* _SET PROBLEM_
Rewrite the records below as a numbered list, one item per line, leaving out blank lines.

* * *

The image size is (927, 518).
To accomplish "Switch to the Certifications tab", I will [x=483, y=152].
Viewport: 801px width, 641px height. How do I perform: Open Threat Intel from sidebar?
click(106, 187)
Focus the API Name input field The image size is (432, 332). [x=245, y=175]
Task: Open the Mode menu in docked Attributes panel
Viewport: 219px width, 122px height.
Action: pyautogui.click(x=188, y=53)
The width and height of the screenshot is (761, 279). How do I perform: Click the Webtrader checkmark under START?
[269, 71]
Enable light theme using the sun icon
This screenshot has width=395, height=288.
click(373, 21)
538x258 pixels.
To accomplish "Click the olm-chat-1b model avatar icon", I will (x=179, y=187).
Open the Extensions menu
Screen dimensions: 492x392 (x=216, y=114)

* * *

* _RESULT OF THIS EXERCISE_
1. The image size is (927, 518).
2. To accomplish "Switch to the Certifications tab", I will [x=483, y=152].
3. Viewport: 801px width, 641px height. How do I perform: Open Threat Intel from sidebar?
4. click(106, 187)
5. Focus the API Name input field The image size is (432, 332). [x=245, y=175]
6. Task: Open the Mode menu in docked Attributes panel
7. Viewport: 219px width, 122px height.
8. Action: pyautogui.click(x=188, y=53)
9. The width and height of the screenshot is (761, 279). How do I perform: Click the Webtrader checkmark under START?
10. [269, 71]
11. Enable light theme using the sun icon
12. This screenshot has width=395, height=288.
13. click(373, 21)
14. 538x258 pixels.
15. To accomplish "Click the olm-chat-1b model avatar icon", I will (x=179, y=187).
16. Open the Extensions menu
17. Screen dimensions: 492x392 (x=216, y=114)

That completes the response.